Work through the listing below, copying each line that carries the word "Open".

*** Data provided Section Begins ***

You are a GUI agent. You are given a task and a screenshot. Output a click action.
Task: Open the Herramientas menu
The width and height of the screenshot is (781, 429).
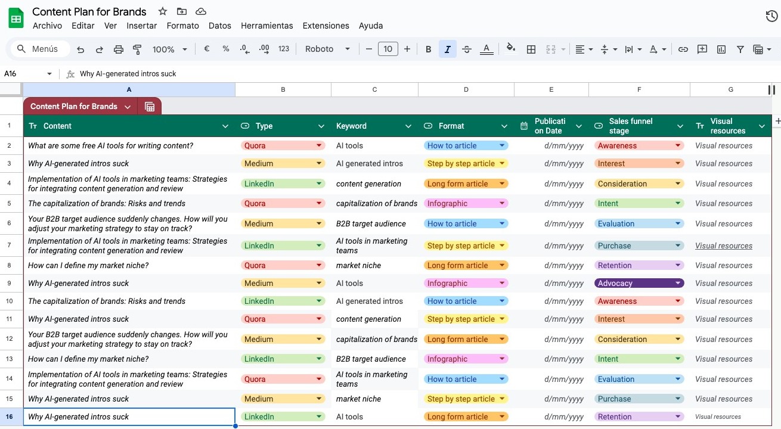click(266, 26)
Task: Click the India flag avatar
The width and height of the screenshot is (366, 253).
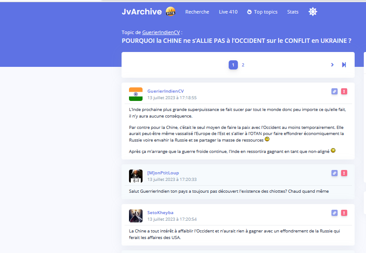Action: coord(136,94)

*** Data provided Section Ends ***
*** Data provided Section Begins ***

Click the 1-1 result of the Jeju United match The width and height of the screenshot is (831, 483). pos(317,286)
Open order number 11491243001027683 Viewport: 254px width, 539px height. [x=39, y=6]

*** Data provided Section Ends ***

Output for this exercise:
Task: Open the Herramientas menu
Open order number 11491243001027683 Viewport: 254px width, 539px height. [x=39, y=6]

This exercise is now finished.